[[ MATERIAL TO PROCESS open ]]

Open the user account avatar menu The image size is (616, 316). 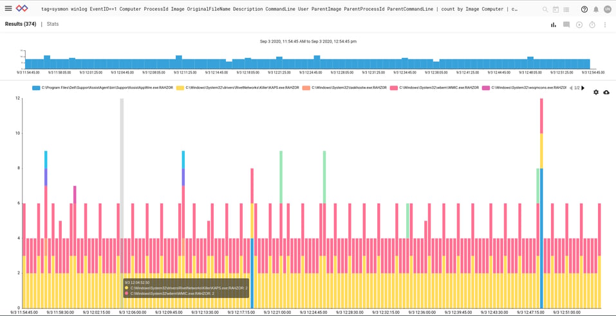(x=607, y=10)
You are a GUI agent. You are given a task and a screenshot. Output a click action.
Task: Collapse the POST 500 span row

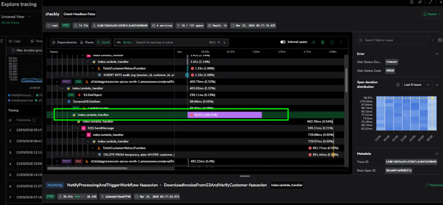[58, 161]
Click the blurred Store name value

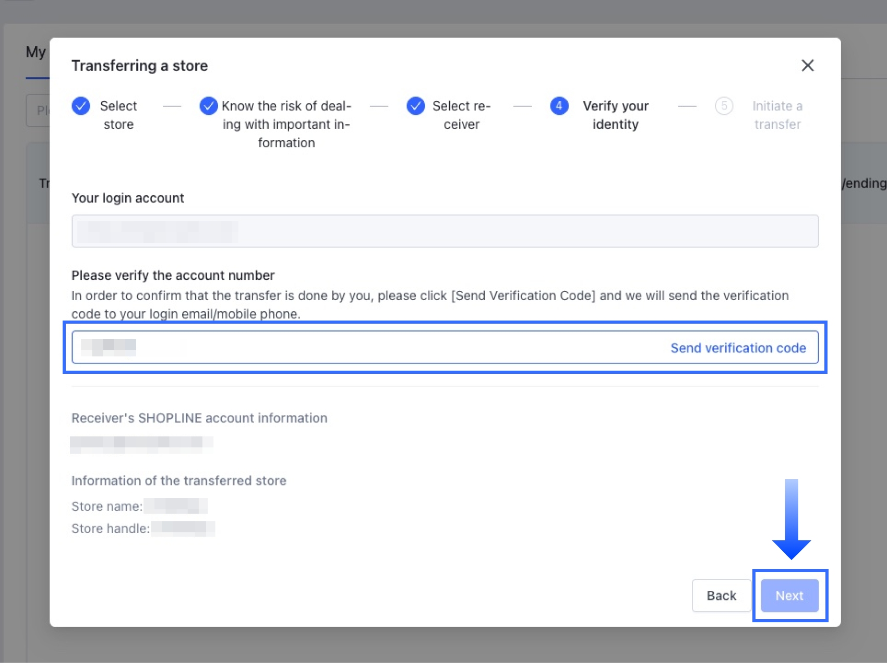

[[ MATERIAL TO PROCESS closed ]]
[[ MATERIAL TO PROCESS open ]]

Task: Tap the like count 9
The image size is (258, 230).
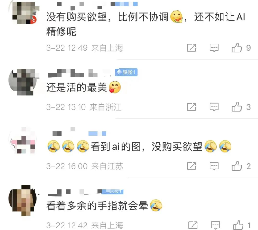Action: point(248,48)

[[ MATERIAL TO PROCESS closed ]]

▸ TASK: Both boundary lines included, write out word for word only the lines above from the one containing "You are a GUI" to the one containing "Click the blurred Store name value", leaving out any pictures.

▸ TASK RESPONSE:
You are a GUI agent. You are given a task and a screenshot. Output a click action.
Task: Collapse the POST 500 span row

[58, 161]
Click the blurred Store name value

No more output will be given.